Element and text location data

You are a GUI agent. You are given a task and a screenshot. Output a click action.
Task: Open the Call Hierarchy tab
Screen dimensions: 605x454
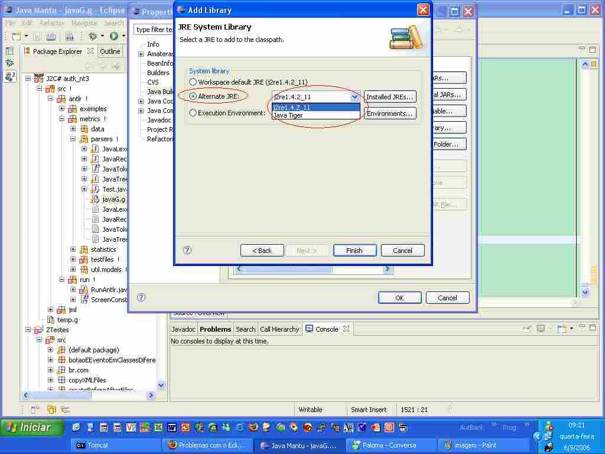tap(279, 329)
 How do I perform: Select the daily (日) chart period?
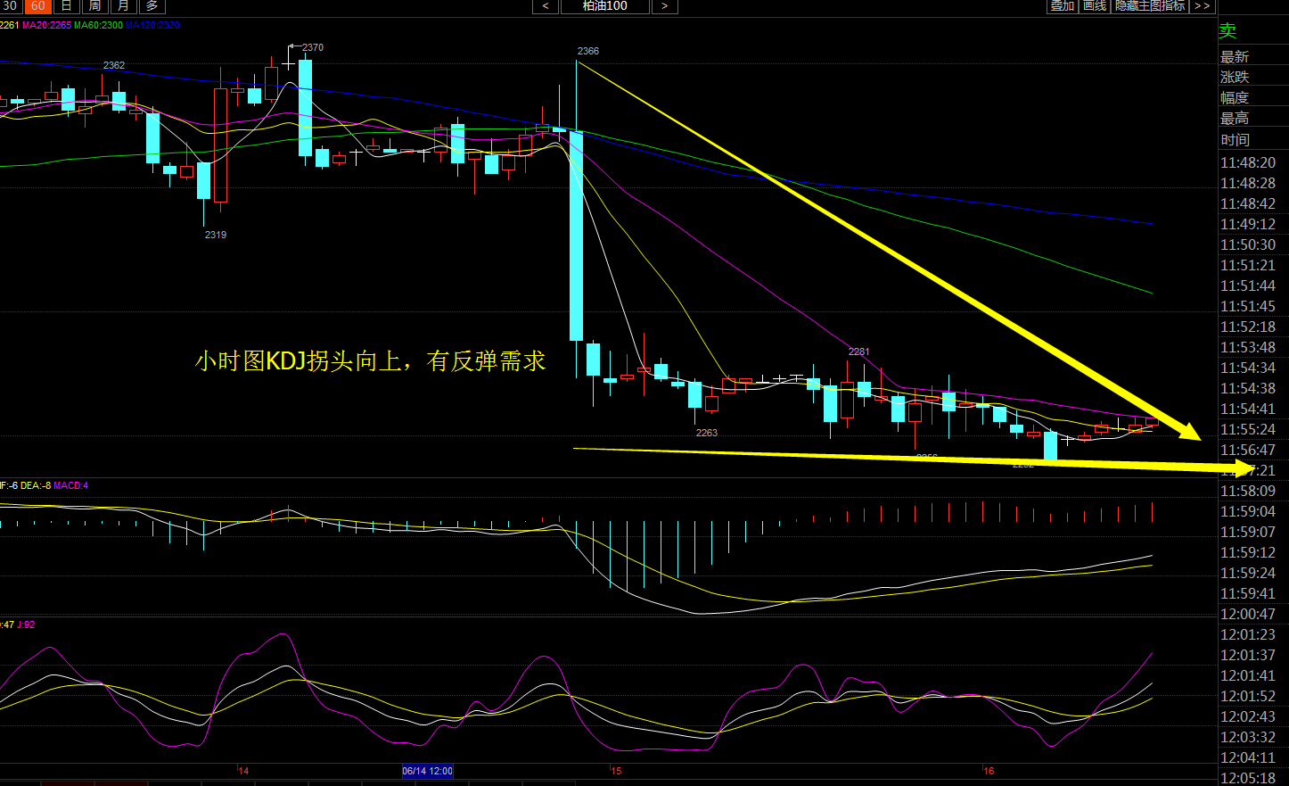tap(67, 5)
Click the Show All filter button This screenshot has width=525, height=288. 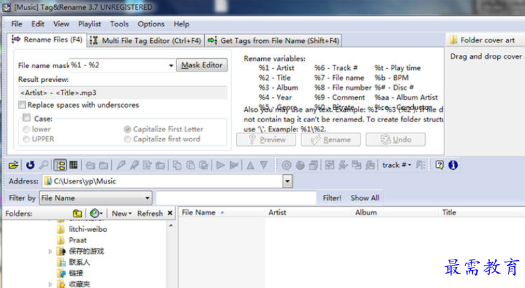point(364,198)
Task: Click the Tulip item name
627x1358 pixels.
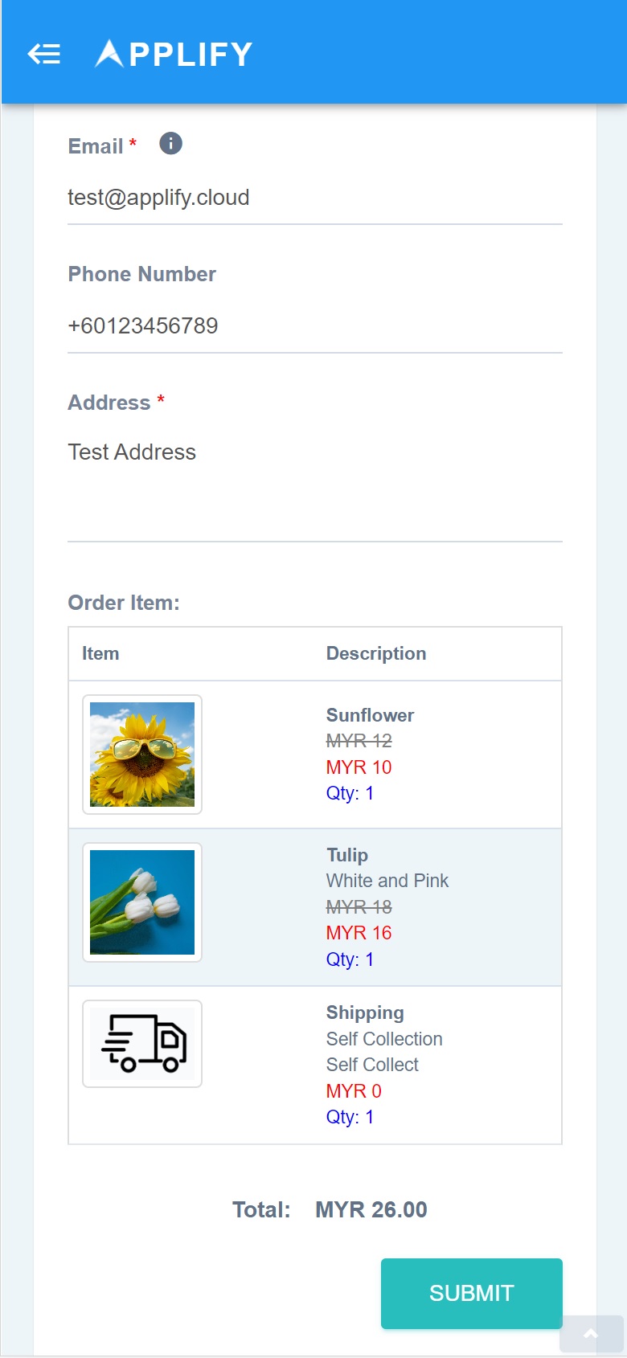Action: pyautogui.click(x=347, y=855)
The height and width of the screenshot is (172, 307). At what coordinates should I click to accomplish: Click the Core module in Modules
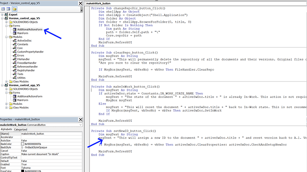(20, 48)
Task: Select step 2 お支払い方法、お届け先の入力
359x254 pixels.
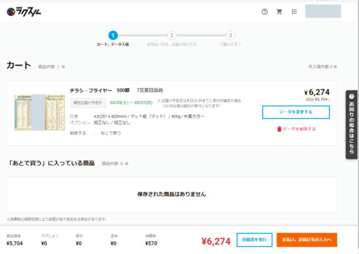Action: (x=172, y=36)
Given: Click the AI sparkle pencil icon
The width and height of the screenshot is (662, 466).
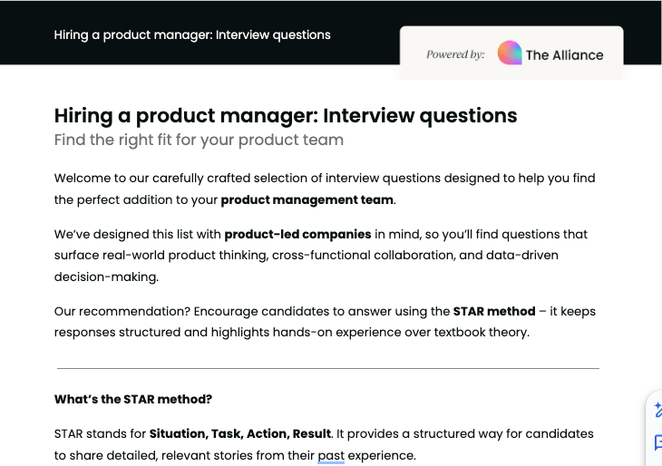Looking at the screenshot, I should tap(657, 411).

**WRITTEN REQUEST**
Can you copy the records word for word, starting at the line that contains "Task: Select step 2 お支払い方法、お届け先の入力" and ending at the final line of the records, with the pictures left out?

**OUTPUT OF THE TASK**
Task: Select step 2 お支払い方法、お届け先の入力
359x254 pixels.
Action: (x=172, y=36)
Given: Click the AI sparkle pencil icon
The width and height of the screenshot is (662, 466).
Looking at the screenshot, I should tap(657, 411).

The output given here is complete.